## Trecho da crônica:

◇ ◇ ◇ ◇ ◇

Grilo no quarto
Pedro J. Bondaczuk
O
silêncio do meu quarto, da casa, do mundo, é quebrado apenas pelo
insistente cri-cri de um grilo. E pela água cantando na calha, já
que chove lá fora. Às vezes o ronco das crianças ou o seu ressonar
podem ser ouvidos em fundo, pois é alta madrugada. Que horas? Não
importa! Mas é tarde. No mais, tudo é quietude e solidão.
É
a situação ideal para ler algum livro que exija concentração
(como uma obra de filosofia, por exemplo, ou a de poemas de Ezra
Pound). Aliás, seria, não fosse a insistente cantilena do bichinho,
que dá nos nervos. Levanto, chinelo na mão, em busca do
grilo. Em vão. Procuro-o em um canto, no outro, embaixo da cama, ao
lado do criado-mudo, e não o encontro. Desisto de matá-lo.
Lembro-me
de algumas superstições. Há muitas envolvendo essa minúscula
criatura. Alguns dizem que quando um grilo canta no quarto é aviso
de que alguém das nossas relações vai morrer. Bobagem. Prefiro
acreditar em outra versão que garante que esse canto monótono, que
penetra como uma bala em nosso ouvido e parece ampliado no tímpano,
é sinal de sorte. Tomara que sim. Bem que preciso de uma certa
mãozinha do imponderável, do "acaso".
A
esta altura, minha concentração já foi para o espaço. O cri-cri
do grilo, dizem os estudiosos, faz parte do seu ritual de
acasalamento. Seria um menestrel cantando para a amada. Prefiro essa
versão. É mais simpática e faz com que eu suporte a cantilena com
maior paciência e até com certa cumplicidade. Sei, pelo menos, os
sacrifícios e as loucuras que nós humanos fazemos para conquistar
uma mulher que nos desperte os instintos e bagunce a nossa cabeça e
as nossas emoções.
O
inconveniente é que este grilo poderia ir cantar em outra freguesia.
Por que tinha que ser exatamente em meu quarto e a esta hora, que
reservo para estudo e reflexão? Seria a minha consciência? Não
creio. Ultimamente ela anda em paz. Se não tenho sido um primor de
santidade, também não prejudico ninguém.
Aliás,
meu empenho com a profissão e com a literatura tem sido tão grande,
que mesmo que quisesse ser um sujeito errado, não teria tempo para
isso. Ademais, não sou Pinocchio, aquele personagem do escritor
italiano Colodi, um boneco de madeira, que acabou transformado em ser
humano, cuja consciência era um grilo falante.

◇ ◇ ◇ ◇ ◇

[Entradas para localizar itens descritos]
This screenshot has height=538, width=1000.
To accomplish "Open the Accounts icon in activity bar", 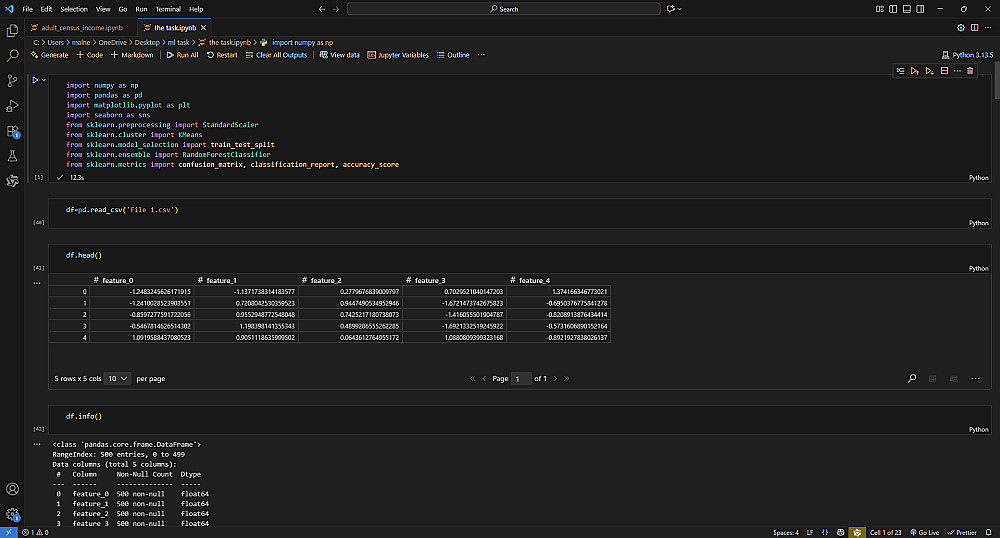I will pyautogui.click(x=13, y=490).
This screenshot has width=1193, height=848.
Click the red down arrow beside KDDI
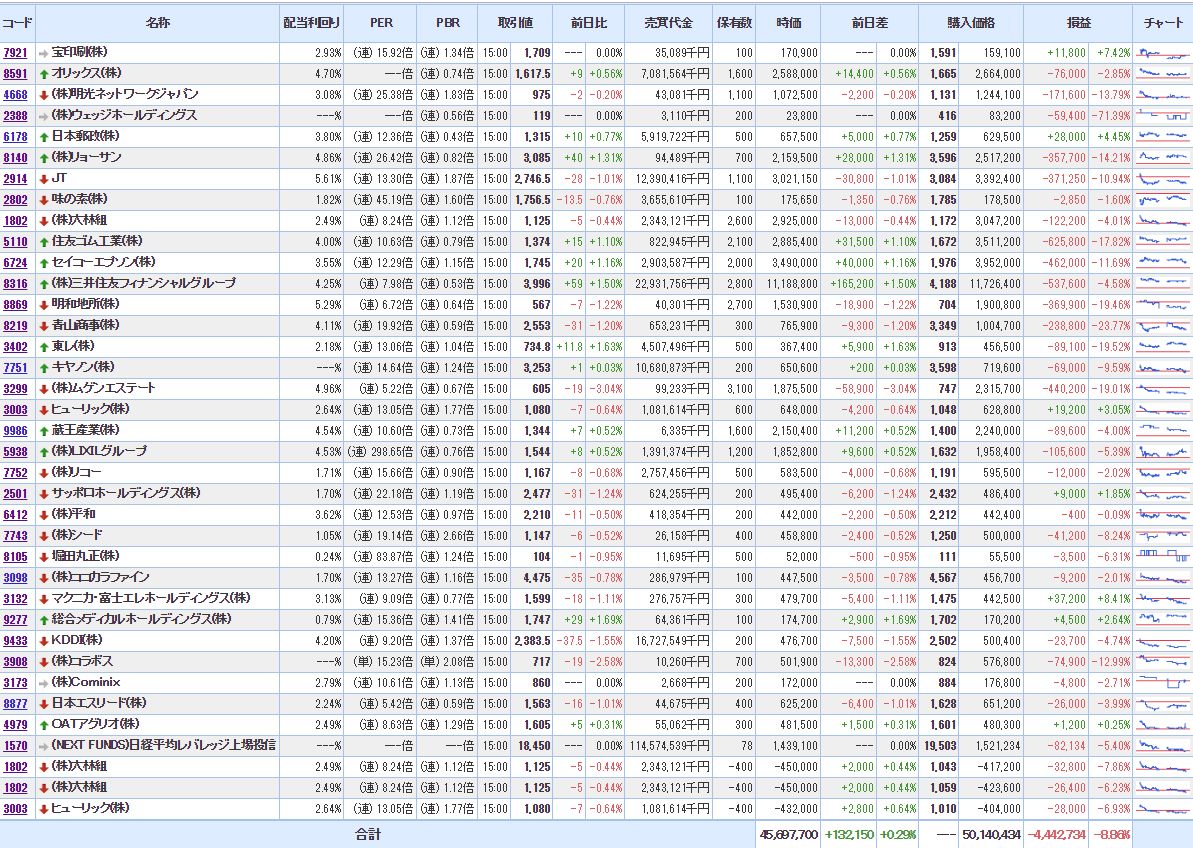point(43,641)
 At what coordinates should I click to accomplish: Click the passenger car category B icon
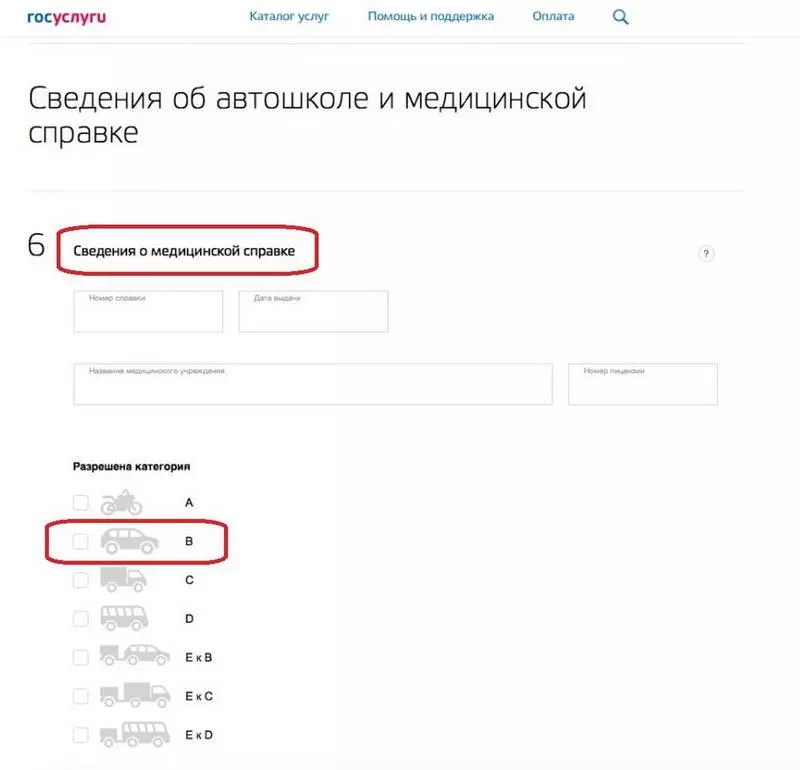(x=129, y=541)
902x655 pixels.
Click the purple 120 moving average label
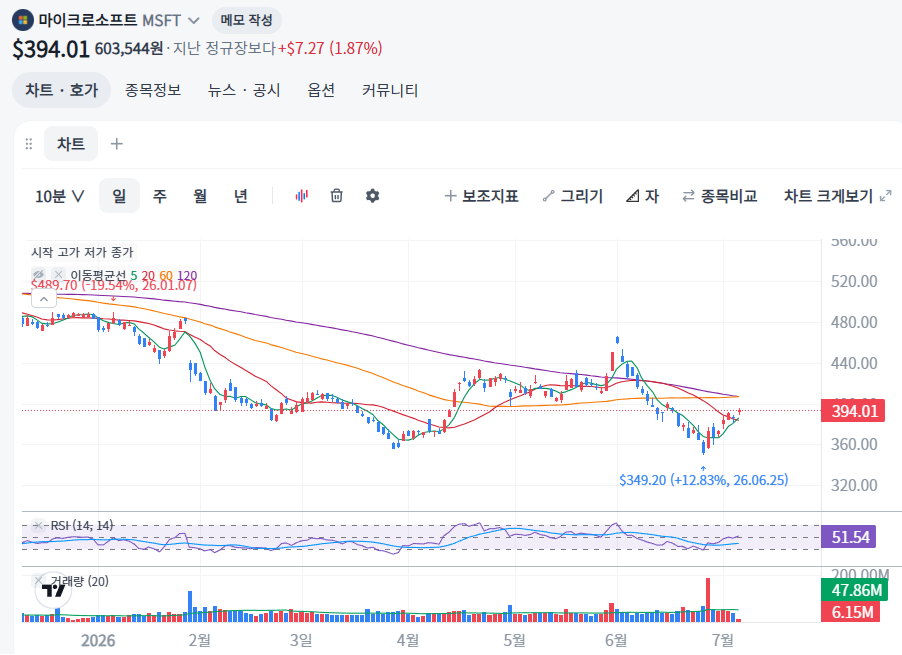coord(187,275)
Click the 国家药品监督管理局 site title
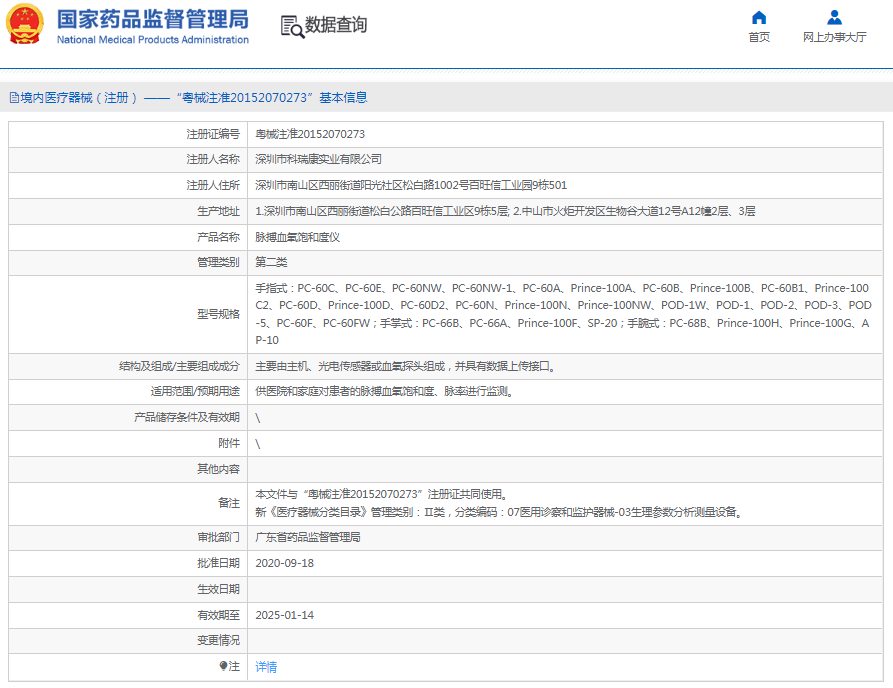893x688 pixels. tap(152, 19)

◇ ◇ ◇ ◇ ◇

## Tarefas obrigatórias:
a. Na crônica sobre o grilo no quarto, quais são todos os lugares onde o grilo é procurado?
b. Reescreva o trecho da crônica sobre o grilo no quarto de "Por que tinha" a "um grilo falante.", substituindo "literatura" por "música".
c. Prossiga com a crônica sobre o grilo no quarto a partir do ponto em que ela termina.

## Respostas por tarefa:
a.
- em um canto
- no outro
- embaixo da cama
- ao lado do criado-mudo

b.
Por que tinha que ser exatamente em meu quarto e a esta hora, que
reservo para estudo e reflexão? Seria a minha consciência? Não
creio. Ultimamente ela anda em paz. Se não tenho sido um primor de
santidade, também não prejudico ninguém.
Aliás,
meu empenho com a profissão e com a música tem sido tão grande,
que mesmo que quisesse ser um sujeito errado, não teria tempo para
isso. Ademais, não sou Pinocchio, aquele personagem do escritor
italiano Colodi, um boneco de madeira, que acabou transformado em ser
humano, cuja consciência era um grilo falante.

c.
Este
que me acompanha, nesta noite silente e chuvosa, não fala. É
cantante. Ou, para ser mais exato, é irritante. Lembro-me que Mário
Quintana tem um poemeto a respeito em seu livro "Sapato
Florido". Vou até a estante onde guardo as minhas obras
preferidas, as de cabeceira, separadas da biblioteca normal, e pego o
referido volume. Folheio-o a esmo e não tardo a encontrar o texto
que quero. Diz:
"O
grilo canta escondido…
e
ninguém sabe
de
onde vem
seu
canto…
nem
de onde vem
essa
tristeza imensa
daquele
último
lampião
da rua".
Quintana...
saudoso Quintana... Quanta falta nos faz sua postura bem-humorada
face à vida e seus versos irônicos, que não conseguiam disfarçar
uma profunda ternura pelas fraquezas e contradições humanas! O
bichinho, como que adivinhando que o desvio da minha linha de
raciocínio original estava me conduzindo para a melancolia, voltou a
cantar desesperado. Parecia que iria arrebentar, como uma taça de
cristal diante de uma nota aguda de algum soprano.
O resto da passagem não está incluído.